CHANGE LOG - April 21, 2020

Created 'patch4_2.0.1' branch, made changes, then merged back to master. Fixed formatting bug that cut off certain RPSBLAST result descriptions. Modified all RPSBLAST searches to '-seg yes' which filters out low-complexity hits Added ~600 pVOG HMMs from here, mostly to bolster viral hallmarks of bacteriophage. Added Quenyavirus RDRP model to rna_virus HMM database and some manually-trimmed helicase domains from small DNA viruses. Added the ORF calling info (PHANOTATE or Prodigal) to the summary .tsv file.

CHANGE LOG - May 7, 2020

Made minor adjustments to the prophage pruning module to allow pruning annotation of up to 99 prophage from a single parent contig. Added coordinates to pruned prophage .fasta header corresponding with parent contig.

CHANGE LOG - September 15, 2020

Made fairly major edits of the virus hallmark gene HMM database. One change was that models that contained a polyprotein or fusion protein were trimmed down to only contain the hallmark gene domain (e.g. models with major capsid protein fused with capsid maturation protease were trimmed to only have the major capsid protein domain). This effected many RNA virus models and some dsDNA models. Also, genes from GenBank identified by VirFam as phage virion genes but missed by the old Cenote-Taker 2 HMMs were identified (Thanks, Igor Tolstoy), and used to generate new HMMs.
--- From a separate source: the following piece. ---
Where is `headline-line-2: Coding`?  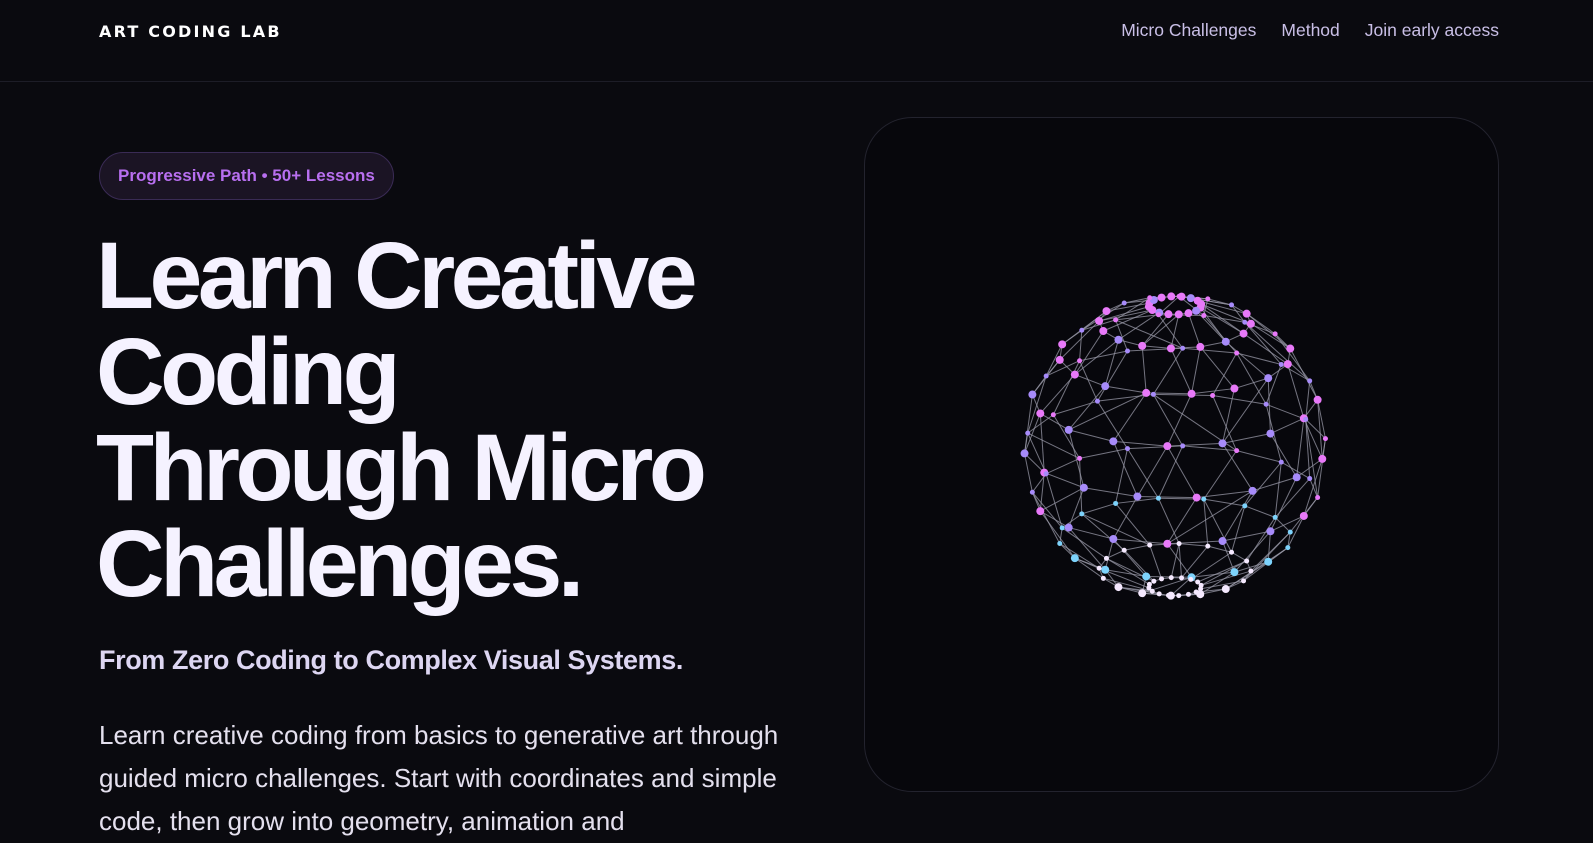
headline-line-2: Coding is located at coordinates (456, 372).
A small number of models were removed due to non-specific hits.

Also, RPS-BLAST was parallelized more efficiently in the module for linear virus contig annotation.

CHANGE LOG - October 2, 2020

An option "virion" for the "--virus_domain_db" argument was added. With this option, only hallmark genes encoding virion structural (e.g. capsid) genes, packaging genes, and virion maturation genes will be used in the hallmark count (in regards to "--lin_minimum_hallmark_genes" and "--circ_minimum_hallmark_genes"). A bug where Cenote-Taker wasn't finding read coverage information for linear contigs was fixed. Several changes were made that don't effect the output of the program, but the fixes prevent "ugly" bash errors from being spit out to the terminal. Edits tested on 'Patch7_2.0.1' branch.

CHANGE LOG - March 4, 2021

I've made some very large changes to the code. Mostly, these changes increase paralellization of BLAST, HMMER, HHblits/HHpred, and the pruning module. Further, all genome maps for the entire run can be found in 'sequin_and_genome_maps/'. I've added annotation mode: -am True, discovery only mode: unlimited_breadsticks.py, and improved the output tables. Also, about 100 hallmark gene HMMs were removed for being non specific to viruses, and about 50 new hallmark genes were added from divergent genomes identified with SEEKER. With these changes, I've made Release v2.1.1

Edits tested on 'Patch8_2.0.1' branch.